14.nov.2018 - Lula depõe sobre sítio em Atibaia (SP) na investigação da Lava Jato - Reprodução
14.nov.2018 - Lula depõe sobre sítio em Atibaia (SP) na investigação da Lava Jato Imagem: Reprodução

Ana Carla Bermúdez

Do UOL, em São Paulo

27/12/2018 21h00Atualizada em 28/12/2018 16h17

Em parecer publicado nesta quinta-feira (27), o MPF (Ministério Público Federal) se mostrou favorável ao julgamento, pela 5ª Turma do STJ (Superior Tribunal de Justiça), de um recurso apresentado pela defesa de Luiz Inácio Lula da Silva (PT) que pede a absolvição do ex-presidente no caso do tríplex, da Operação Lava Jato. 

O documento do MPF, publicado nesta quinta e obtido pelo UOL, é assinado pela subprocuradora-geral da República Aurea Lustosa Pierre. Ela defende que o recurso de Lula seja levado ao colegiado (isto é, para a 5ª Turma do STJ, composta por cinco ministros) para "assegurar a participação da defesa". 

O recurso foi apresentado no dia 3 de dezembro ao STJ e contesta uma decisão monocrática do ministro Felix Fischer, da própria Corte. No dia 23 de novembro, Fischer julgou sozinho --e negou-- um recurso dos advogados de Lula que pedia a absolvição ou a anulação do processo do tríplex.

Em seu parecer, no entanto, a subprocuradora não analisou o mérito do recurso --isto é, ela não fez nenhum juízo de valor sobre a legalidade dos pedidos apresentados pela defesa de Lula. Esta análise caberá, agora, à 5ª Turma do STJ.

O presidente da 5ª Turma, ministro Reynaldo Soares da Fonseca, é quem define a pauta do colegiado. Não há prazo para que o colegiado analise o recurso. O Judiciário está em férias e só retoma os trabalhos em 1º de fevereiro de 2019.

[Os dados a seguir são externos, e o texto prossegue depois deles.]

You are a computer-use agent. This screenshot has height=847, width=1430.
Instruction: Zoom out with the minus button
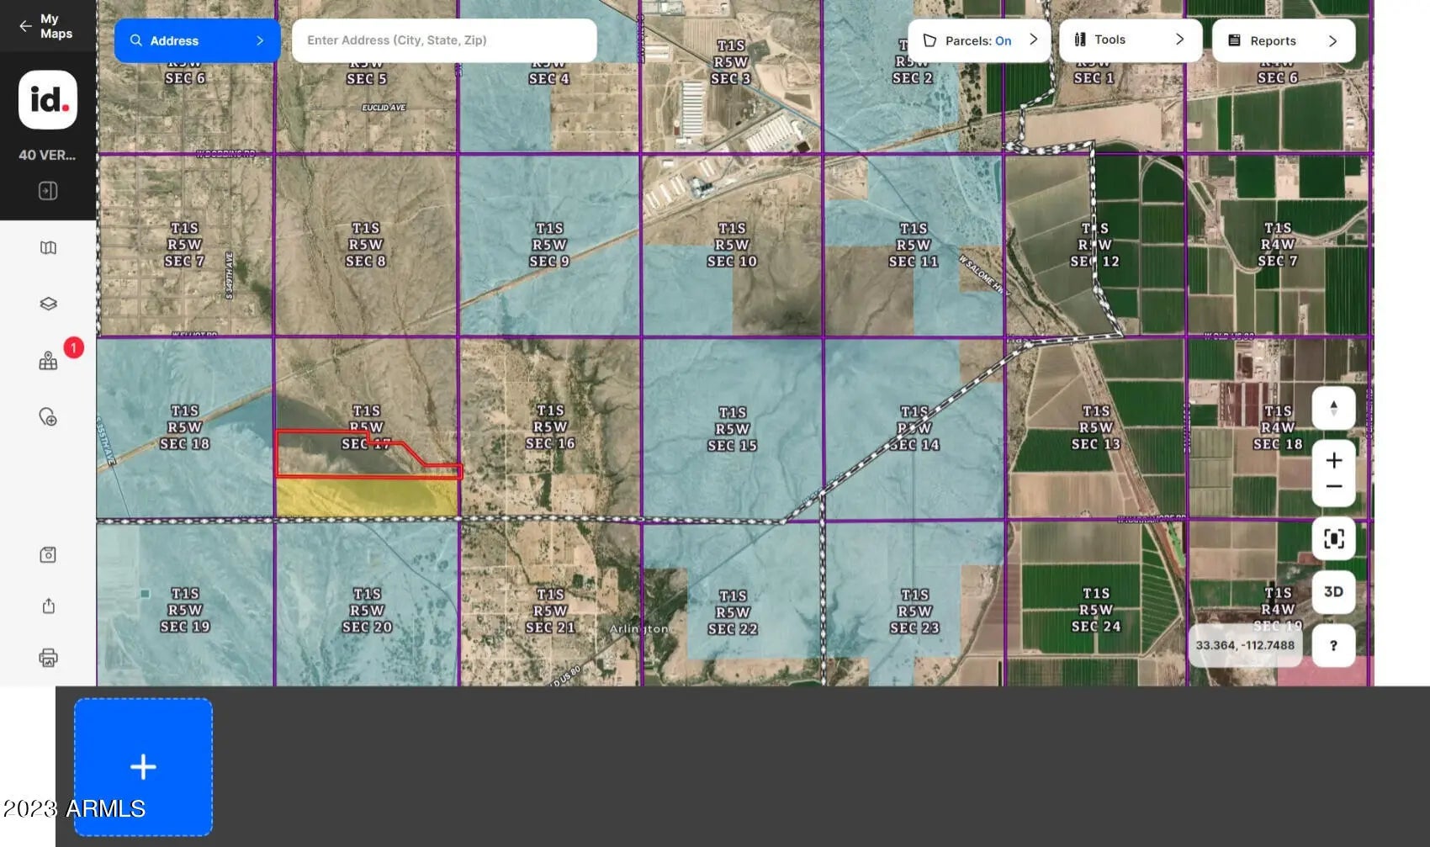coord(1333,487)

Só após a entrada do recurso na pauta da 5ª Turma é que os ministros vão decidir se irão analisar seu mérito. Nesta etapa, os ministros podem decidir por concordar ou não com a decisão de Fischer --que, monocraticamente, não aceitou o recurso. Caso os ministros determinem pelo julgamento do mérito, essa análise pode ser feita na própria sessão ou em outra data a ser marcada.

Lula foi condenado em segunda instância a 12 anos e um mês de prisão, em regime fechado, pelos crimes de lavagem de dinheiro (8 anos e 4 meses) e corrupção passiva (3 anos e 9 meses) no caso do tríplex do Guarujá (SP), da Operação Lava Jato. O ex-presidente cumpre pena desde abril deste ano na sede da PF (Polícia Federal), em Curitiba.

O petista é acusado de ter sido beneficiado com o imóvel pela empreiteira OAS, que seria uma forma de propina em troca de três contratos firmados pela empresa com a Petrobras. A defesa de Lula nega as acusações e diz que não há provas dos crimes imputados a ele.

Recursos ao STJ e ao STF

Após a prisão de Lula em abril, os advogados do ex-presidente apresentaram vários recursos ao STJ e ao STF (Supremo Tribunal Federal), mas não conseguiram reverter a condenação.

Sobre o recurso apresentado ao STJ, a defesa alega um pedido "dessa importância" deveria ser analisado pelo órgão colegiado e não apenas pelo ministro Felix Fischer.

No agravo apresentado ao STJ, a defesa ainda pede que Lula tenha sua pena reduzida, caso a Corte decida não absolver o ex-presidente e nem declarar o processo nulo. A diminuição da punição poderia levar o petista ao regime semiaberto.

Regime semiaberto

Se o STJ aceitar o pedido de redução feito pela defesa, as penas cairiam, em tese, para um total de 5 anos (2 anos por corrupção passiva e 3 por lavagem de dinheiro).

Segundo o Código Penal, pessoas condenadas a penas superiores a 8 anos devem começar a cumpri-las em regime fechado. Já quem não é reincidente e recebe condenação a penas entre 4 e 8 anos pode começar a cumpri-las no semiaberto, quando o preso pode passar o dia fora da cadeia e deve dormir na prisão.